INFORMATION PROVIDED
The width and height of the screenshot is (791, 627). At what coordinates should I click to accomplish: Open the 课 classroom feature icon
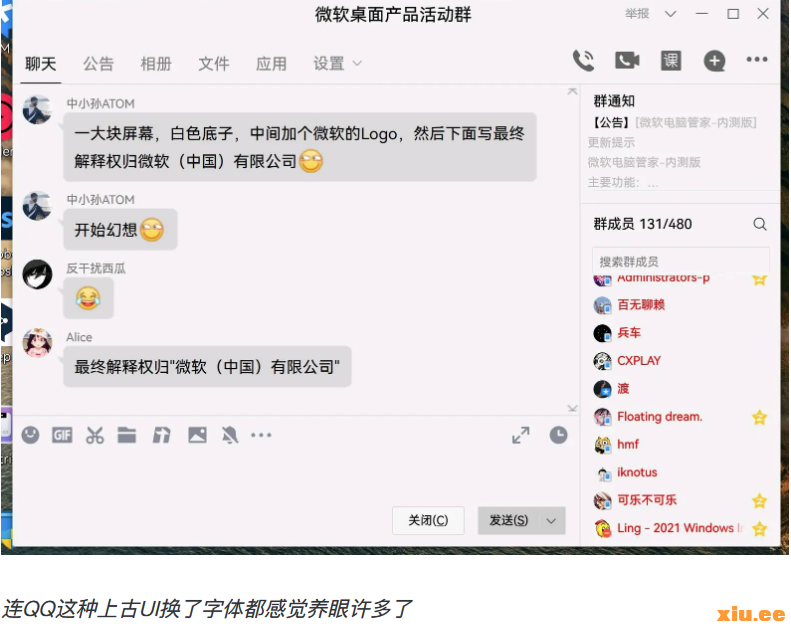tap(671, 61)
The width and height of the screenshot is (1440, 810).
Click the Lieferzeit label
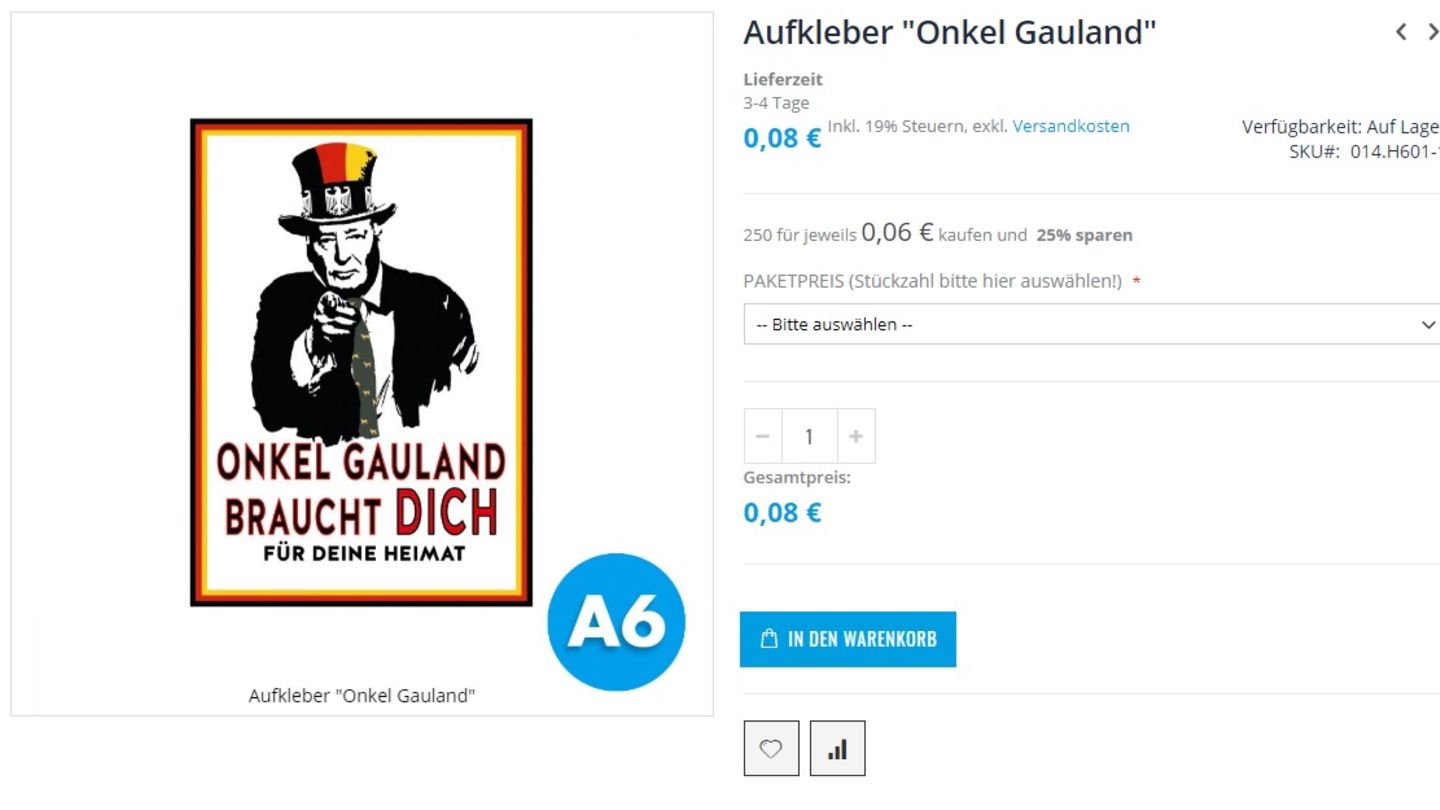[x=783, y=79]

PROMPT
From the first line to the last, repeat the data above exactly and leave the pictures out.

ANSWER SPACE
The width and height of the screenshot is (791, 627). At what coordinates should I click to accomplish: Open the 课 classroom feature icon
tap(671, 61)
The width and height of the screenshot is (1440, 810).
Click the Lieferzeit label
[x=783, y=79]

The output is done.